Task requirements:
Pick out each line of the data below that contains the string "Click", and copy those lines. Matches must have the same capitalization.

Extracted information:
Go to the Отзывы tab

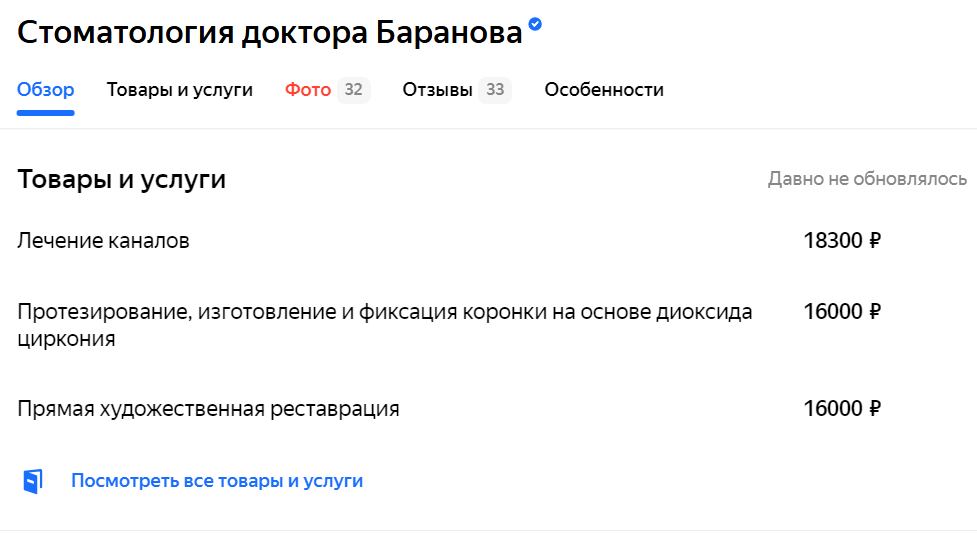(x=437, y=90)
--
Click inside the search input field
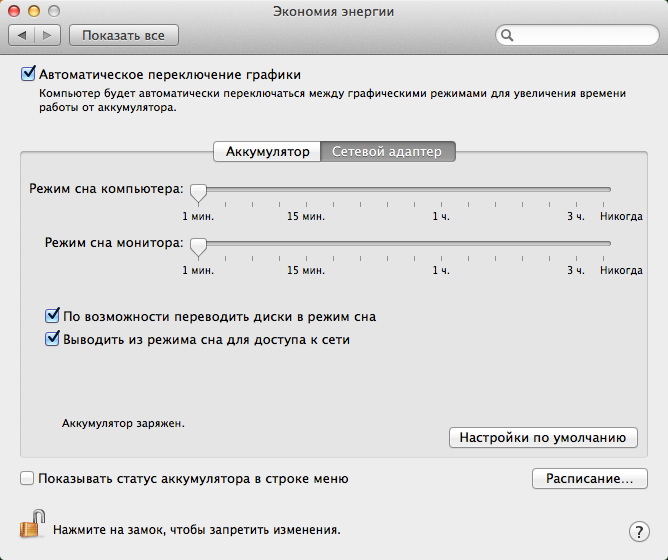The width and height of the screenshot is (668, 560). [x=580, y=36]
==
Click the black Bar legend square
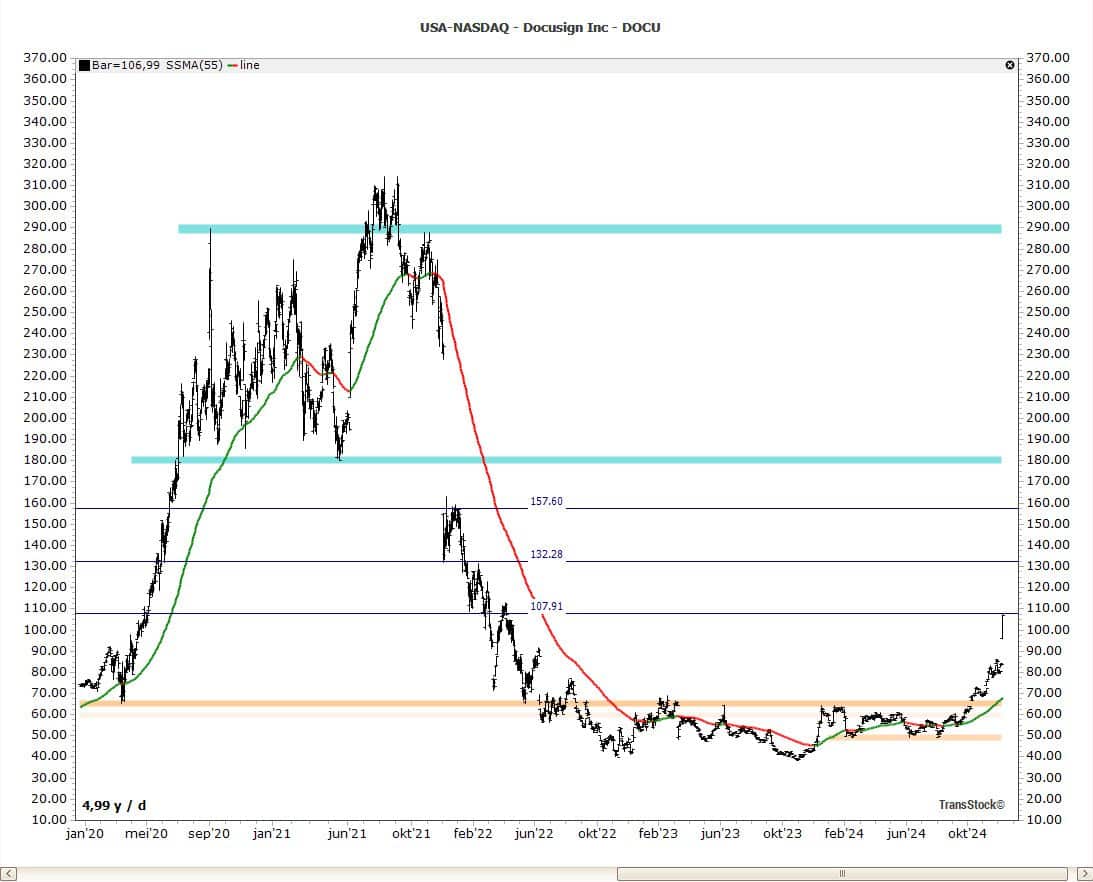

Problem solution:
Click inside the search input field
Click the black Bar legend square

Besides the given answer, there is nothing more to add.